Che la domenica di Armin Laschet non sarebbe andata bene è stato chiaro fin da subito.
Il candidato conservatore è andato a votare in mattinata nella sua città natale, Aachen (in italiano Aquisgrana). Come di consueto, al seggio c’erano numerosi giornalisti, ansiosi di riprendere il momento in cui il capo della CDU avrebbe inserito la sua scheda nell’urna.
Solo che c’è stato un problema. Laschet ha sbagliato a piegare la scheda: invece della parte bianca, all’esterno è rimasta quella con le liste e i partiti, rendendo perfettamente visibili le crocette apposte a penna.
Teoricamente la scheda avrebbe dovuto essere annullata, ma il Wahlleiter, l’autorità competente, ha confermato che il voto è comunque valido. Queste cose non dovrebbero succedere, hanno spiegato con un comunicato, ma non c’è stata un’influenza illecita su altri elettori: è comunque prevedibile che il candidato di un partito voti per sé stesso e per il suo partito, quindi sebbene l’incidente ci sia stato le conseguenze sono sostanzialmente nulle.
Non è stato l’unico incidente della giornata. Nel pomeriggio Hubert Aiwanger, capo dei Freie Wähler - il piccolo partito che governa in Baviera come partner di minoranza della CSU - ha postato un tweet con la prognosi di voto di un istituto demoscopico, in violazione del regolamento secondo cui questo tipo di comunicazione va diffuso solo a urne chiuse. Il tweet è stato cancellato in fretta, ma ha suscitato molte polemiche. Aiwanger prima si è scusato, ma in seguito ha difeso il suo tweet, sostenendo che non contenesse degli exit-poll e quindi non violasse le norme. Anche in questo caso il Wahlleiter indaga.

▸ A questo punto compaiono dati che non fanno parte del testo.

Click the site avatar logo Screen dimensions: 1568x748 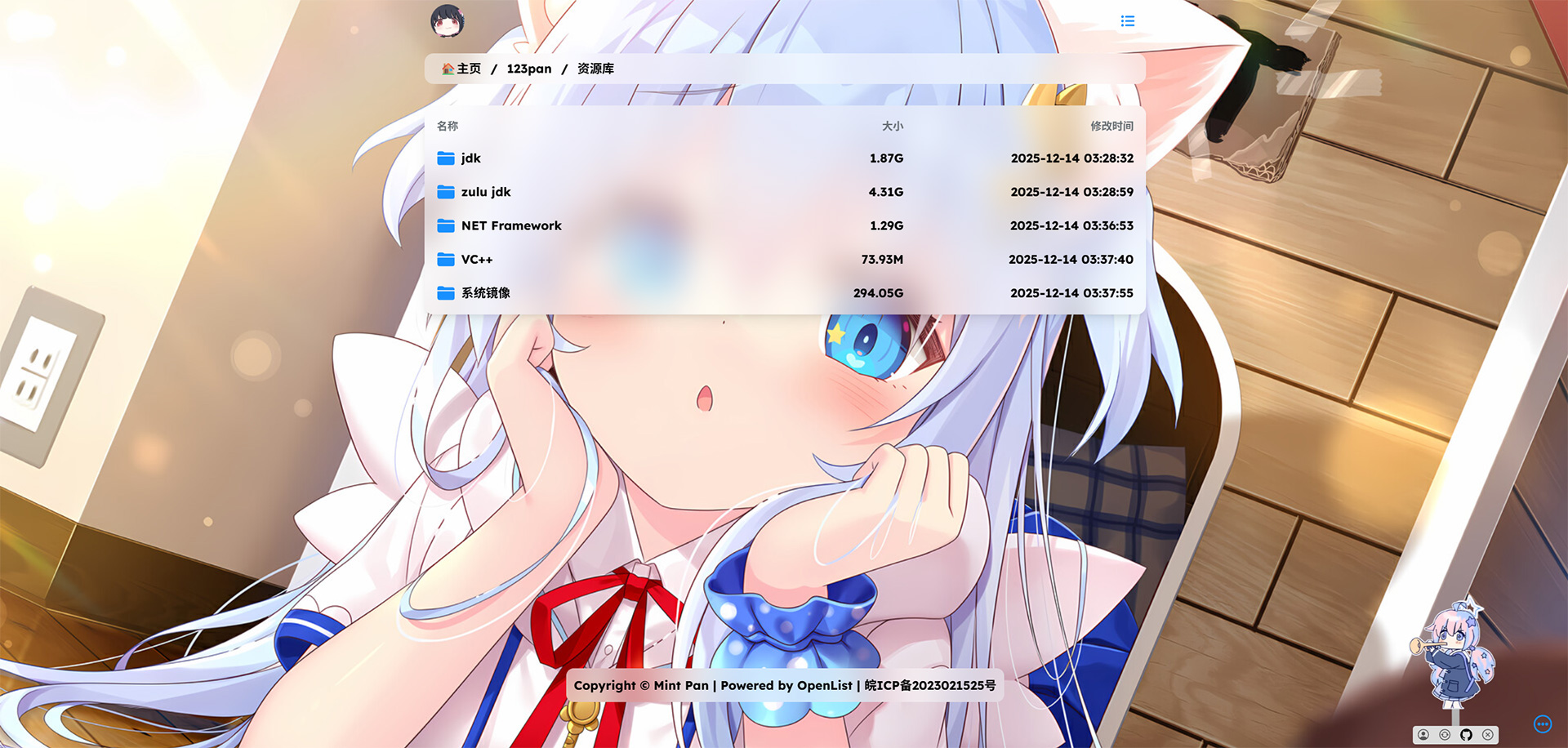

E poi come non citare il caso di Berlino. Nella capitale si votava per tre consultazioni: le elezioni politiche, le elezioni locali e il referendum sugli espropri delle case. Ma domenica a Berlino si correva anche la maratona, e le strade chiuse per consentire il regolare svolgimento della corsa hanno reso molto difficile la vita di molti elettori, costretti a complicati giri per raggiungere il proprio seggio. Quelli che ce l’hanno fatta hanno però dovuto affrontare code lunghissime per poter votare, con tempi di attesa superiori alla mezz’ora, tanto che in molti sono tornati a casa pensando di riprovarci più tardi. Quelli che invece hanno deciso di aspettare stoicamente il proprio turno si sono trovati di fronte a un’altra difficoltà: in molti seggi ci sono stati problemi con le schede, esaurite prima del previsto, e alcuni elettori sono stati rimandati a casa. Un caos che ha portato alle dimissioni della Wahlleiterin locale, Petra Michaelis, e alla richiesta da più parti di ripetere il voto - cosa però tutt’altro che facile.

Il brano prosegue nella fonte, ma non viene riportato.